Commodities stocks were particularly hard hit with Anglo American (AAL) down 3.7% at £12.22 and Antofagasta (ANTO) down 3.7% at 904p.


US and Asian markets had closed firmly in the red overnight the S&P 500 down 1.45% and the Hang Seng index in Hong Kong down more than 2% on the rising geo-political tensions.


FTSE 100 investment and banking company Old Mutual (OML) pared earlier gains to trade down 2.5% to 196.4p as it reported a 37% increase in adjusted operating profit in the six months to 30 June. Pre-tax profits enjoy a 76% hike to £940m due in part to the sale of its asset management business.

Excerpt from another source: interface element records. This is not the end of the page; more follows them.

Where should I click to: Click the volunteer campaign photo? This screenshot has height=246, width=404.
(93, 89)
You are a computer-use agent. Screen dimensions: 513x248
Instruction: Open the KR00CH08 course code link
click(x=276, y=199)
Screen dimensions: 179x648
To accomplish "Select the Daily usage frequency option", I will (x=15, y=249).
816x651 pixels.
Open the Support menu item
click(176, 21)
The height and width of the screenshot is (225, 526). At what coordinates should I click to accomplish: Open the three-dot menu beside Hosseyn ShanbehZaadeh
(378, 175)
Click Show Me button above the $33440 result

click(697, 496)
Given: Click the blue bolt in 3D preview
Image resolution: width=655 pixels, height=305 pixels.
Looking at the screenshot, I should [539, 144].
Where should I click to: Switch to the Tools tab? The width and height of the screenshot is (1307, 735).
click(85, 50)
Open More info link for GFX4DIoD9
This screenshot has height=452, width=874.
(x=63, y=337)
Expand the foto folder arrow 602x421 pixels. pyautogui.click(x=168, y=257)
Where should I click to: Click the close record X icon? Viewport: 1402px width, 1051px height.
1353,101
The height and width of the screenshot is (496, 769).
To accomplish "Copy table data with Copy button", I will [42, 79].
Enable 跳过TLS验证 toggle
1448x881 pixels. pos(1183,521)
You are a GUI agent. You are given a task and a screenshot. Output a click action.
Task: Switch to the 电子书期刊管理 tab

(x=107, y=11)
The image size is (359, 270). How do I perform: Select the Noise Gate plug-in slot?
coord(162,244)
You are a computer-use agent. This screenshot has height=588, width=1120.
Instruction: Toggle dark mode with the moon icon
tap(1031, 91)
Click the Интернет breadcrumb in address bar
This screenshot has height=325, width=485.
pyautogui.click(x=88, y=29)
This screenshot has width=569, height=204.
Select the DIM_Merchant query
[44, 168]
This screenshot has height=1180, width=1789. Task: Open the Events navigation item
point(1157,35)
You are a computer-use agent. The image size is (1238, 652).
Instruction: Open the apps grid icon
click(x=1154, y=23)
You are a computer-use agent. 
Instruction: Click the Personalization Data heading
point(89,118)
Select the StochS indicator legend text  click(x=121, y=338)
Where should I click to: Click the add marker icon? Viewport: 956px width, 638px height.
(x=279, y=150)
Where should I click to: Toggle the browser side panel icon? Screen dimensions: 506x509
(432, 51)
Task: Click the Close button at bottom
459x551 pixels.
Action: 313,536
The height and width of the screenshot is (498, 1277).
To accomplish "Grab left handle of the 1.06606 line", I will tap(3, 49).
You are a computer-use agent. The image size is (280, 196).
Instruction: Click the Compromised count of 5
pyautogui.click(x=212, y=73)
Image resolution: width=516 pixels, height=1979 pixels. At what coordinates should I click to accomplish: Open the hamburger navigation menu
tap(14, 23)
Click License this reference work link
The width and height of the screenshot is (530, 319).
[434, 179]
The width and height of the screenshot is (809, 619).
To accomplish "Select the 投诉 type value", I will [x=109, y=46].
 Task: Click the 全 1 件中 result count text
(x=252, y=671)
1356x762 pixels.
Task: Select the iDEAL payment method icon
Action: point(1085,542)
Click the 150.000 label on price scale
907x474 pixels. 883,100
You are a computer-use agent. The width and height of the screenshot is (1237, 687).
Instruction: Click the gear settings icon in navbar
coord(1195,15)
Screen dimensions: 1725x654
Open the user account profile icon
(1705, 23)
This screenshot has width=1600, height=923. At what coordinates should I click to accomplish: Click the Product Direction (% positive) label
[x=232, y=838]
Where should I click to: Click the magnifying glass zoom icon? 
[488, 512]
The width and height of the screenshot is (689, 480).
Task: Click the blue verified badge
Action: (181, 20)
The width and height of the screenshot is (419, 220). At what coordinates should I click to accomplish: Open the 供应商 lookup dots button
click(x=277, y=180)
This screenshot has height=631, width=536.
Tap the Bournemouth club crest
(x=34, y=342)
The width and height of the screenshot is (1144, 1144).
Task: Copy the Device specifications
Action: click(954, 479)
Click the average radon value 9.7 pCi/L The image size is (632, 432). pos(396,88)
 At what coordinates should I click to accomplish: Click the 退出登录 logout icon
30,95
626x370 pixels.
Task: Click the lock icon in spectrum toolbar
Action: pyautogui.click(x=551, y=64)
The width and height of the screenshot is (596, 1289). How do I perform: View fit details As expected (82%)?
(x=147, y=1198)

The company raised its interim dividend by 32% to 5.53p in line with its capital management policy. Its adjusted operating profit earnings per share is up 33% to 10.6p on year on year basis.


Retailer Dixons Carphone (DC.) was the biggest mid cap faller, down 8.1% at 244.3p, amid a sea of red after analysts at Exane BNP Paribas downgraded the stock to underperform.


Engineered electronics company TT Electronics (TTG) shares traded down 1.8% to 211.9p despite it reporting strong numbers for its first half to 30 June. Operating profit is up 31% to 10.9m on a year on year basis and its earnings per share doubles to 4.6p in the same time period. The company has proposed the sale of its transportation division which CEO Richard Tyson hopes will make the company a 'higher margin, higher quality business'.

Highlands Natural Resources (HNR:AIM) shares gained 5.2% to 22.1p after it announces its starting drilling at its shale oil and gas project in Colorado.

On the AIM market, health and safety consultancy PHSC (PHSC:AIM) shares fell 5% to 11.9p. The company's final results for year ending 31 March, showed an underlying earnings before interest tax, depreciation and amortisation loss of £0.1m, compared to a profit of £0.4m for 2016. The company also report a loss per share of 4.92p compared with a 2016 loss per share of 3.23p.